Ô Déesse de l'Amour ... tes voies sont retorses. Ce que je demande, tu ne me le donnes pas. Et ce que tu me donnes, l'ai-je demandé ? Je ne dois pas refuser pourtant. Il faut plaire aux immortels. Ce que tu me donnes : une bouche comme une cage ouverte, des milliers d'ailes noires affluent, et quelques ailes blanches. (des flocons de neige comme une tempête en hiver ?)

**

Ah mes chères lectrices, mes chers lecteurs, je vous prend au dépourvu. Je ne vous ai pas expliqué. Je joue, moi aussi, la Déesse aux voies retorses, et vous malmène sur la vaste plaine. J'ai rencontré quelqu'un d'autre récemment. Elle est belle. Mais ma bouche, d'égoût ouverte, a trop dit. Et mes histoires ont brisé l'élan. (vous savez ces histoires.) Je suis trop idiote ... Mais, ô Déesse, qu'est-ce qu'elle est belle ...
ô L**
Il brûle le ciel de plomb sur l'immense plaine.

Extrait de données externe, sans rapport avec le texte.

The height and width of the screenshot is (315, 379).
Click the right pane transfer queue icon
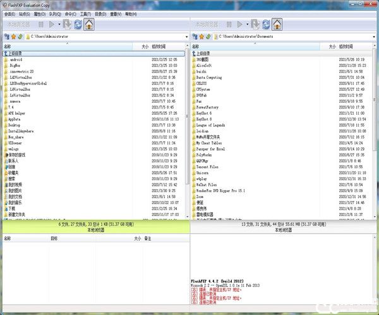pos(255,25)
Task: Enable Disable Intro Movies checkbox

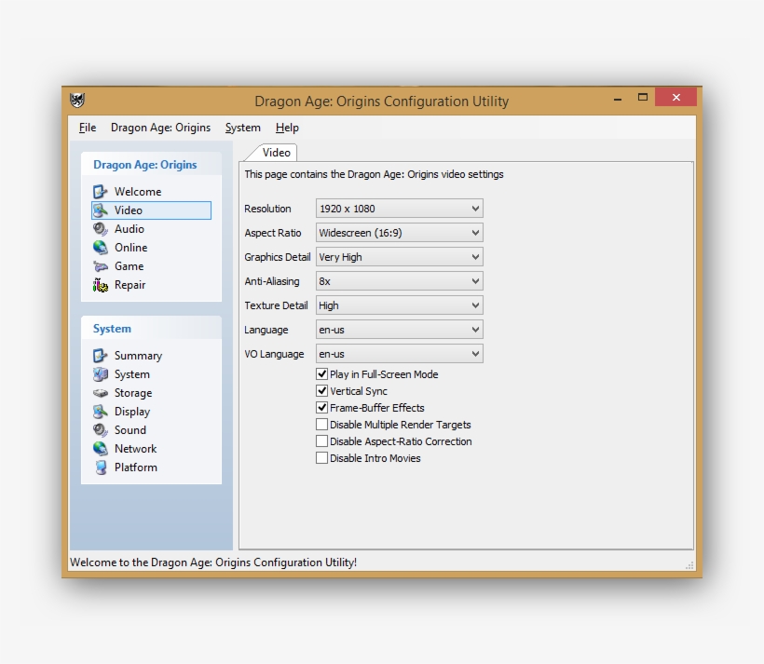Action: click(322, 458)

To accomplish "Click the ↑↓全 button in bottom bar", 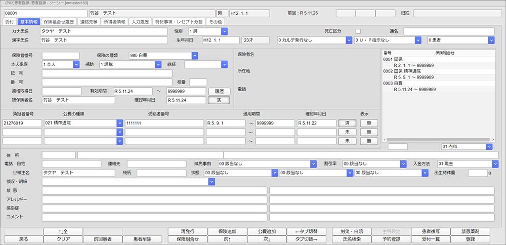I will 63,231.
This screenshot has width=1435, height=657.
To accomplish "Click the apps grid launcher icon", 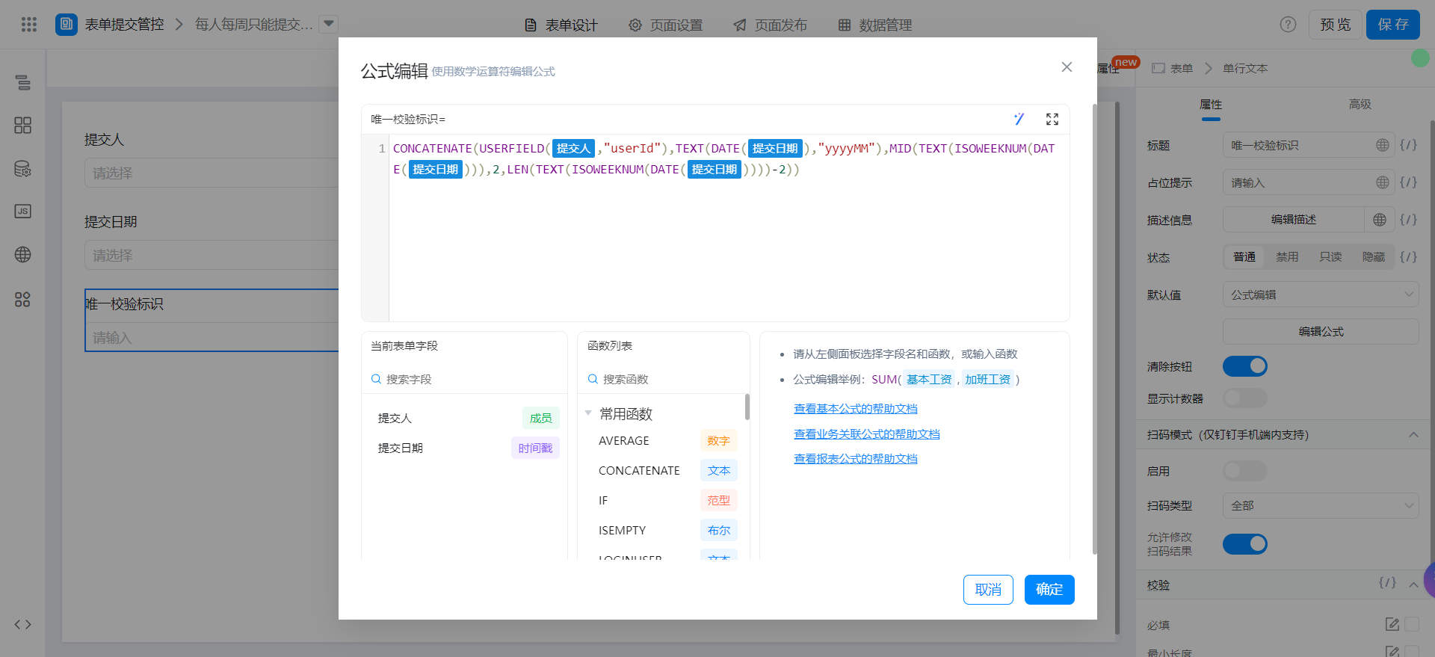I will (x=29, y=25).
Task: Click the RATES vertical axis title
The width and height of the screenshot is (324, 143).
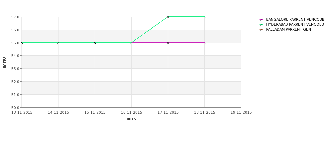Action: coord(5,62)
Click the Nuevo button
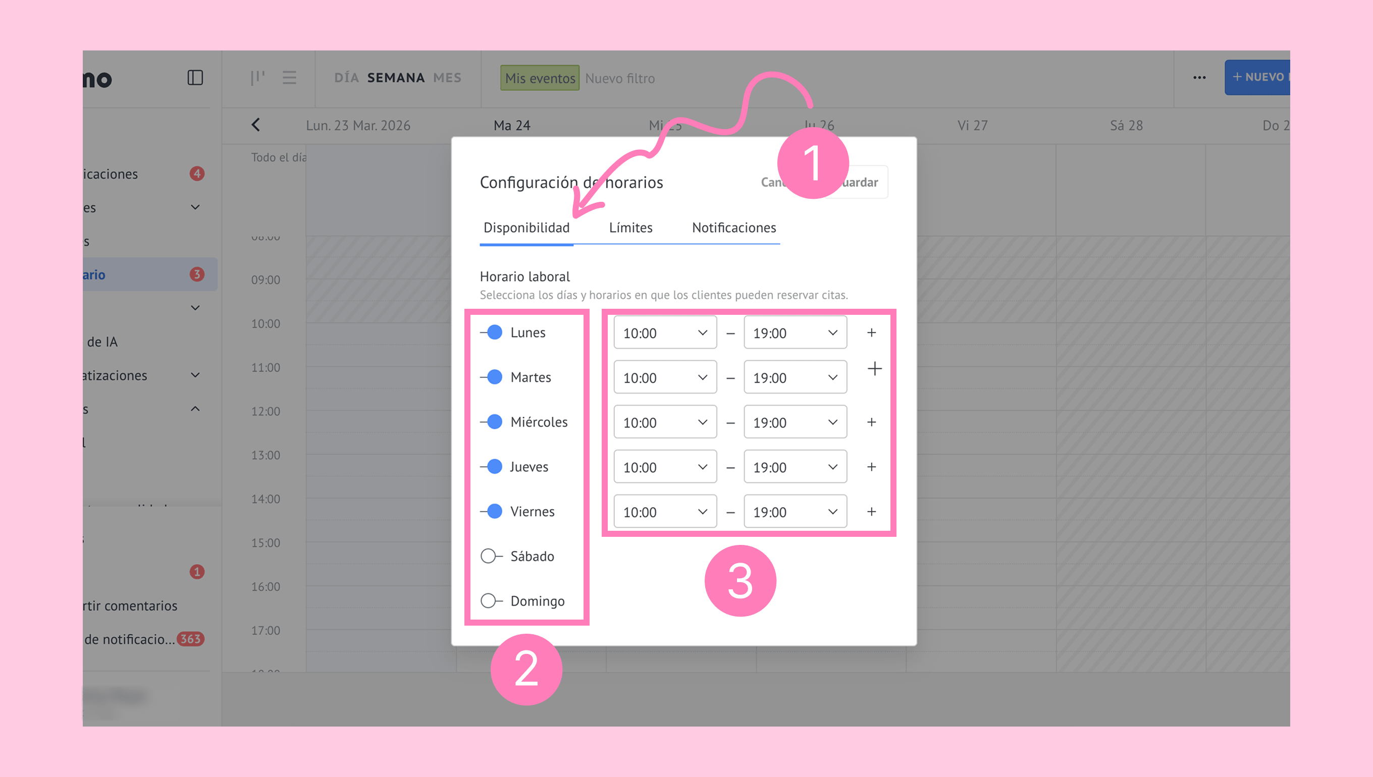Viewport: 1373px width, 777px height. tap(1258, 77)
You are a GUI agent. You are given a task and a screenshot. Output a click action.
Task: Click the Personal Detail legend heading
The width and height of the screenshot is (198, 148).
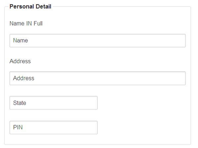point(30,6)
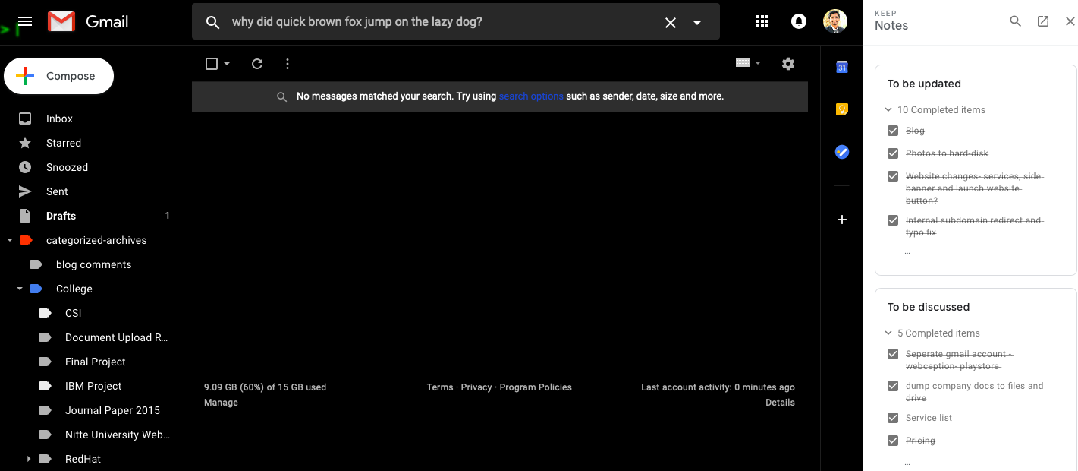Collapse the College label tree

(x=19, y=289)
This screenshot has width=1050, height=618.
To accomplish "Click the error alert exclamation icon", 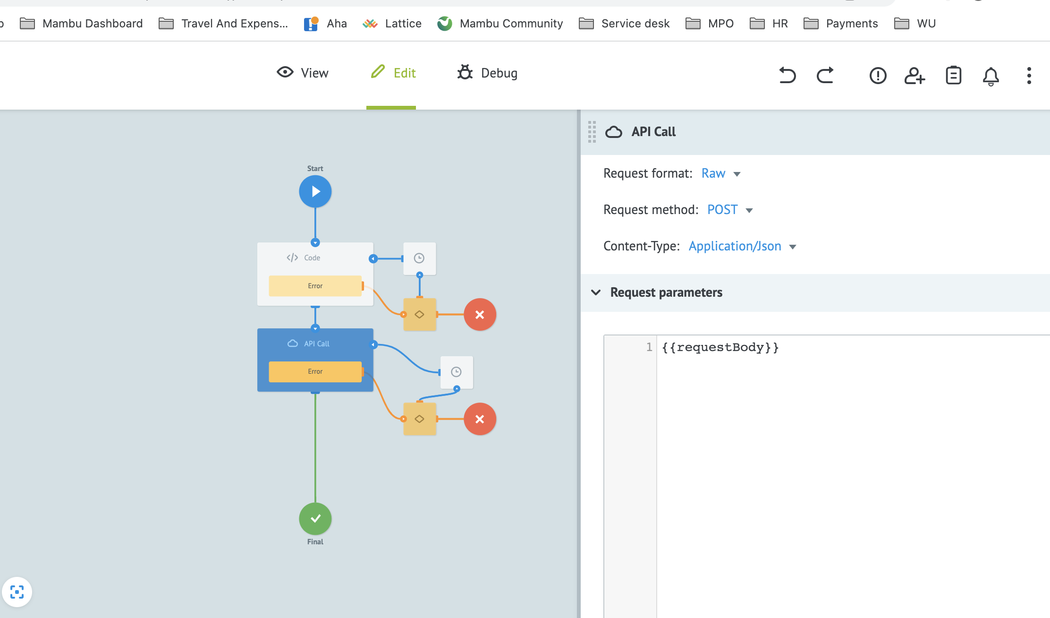I will click(x=877, y=76).
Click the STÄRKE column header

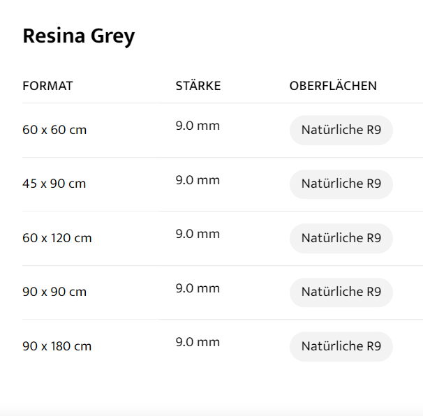click(x=198, y=86)
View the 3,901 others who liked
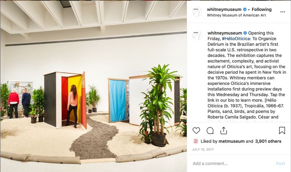291x172 pixels. point(268,141)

Les hautes herbes, sèches comme le sable,
endurent.
Et, tapis dans la poussière rose, deux yeux félins, et le sourire (ô beauté...) révèle le croc...
ô L**, voyante parmi les herbes sèches comme les pierres,
ô L**, le croc de ton regard m'a percé.
il coule le lait sur l'immense plaine.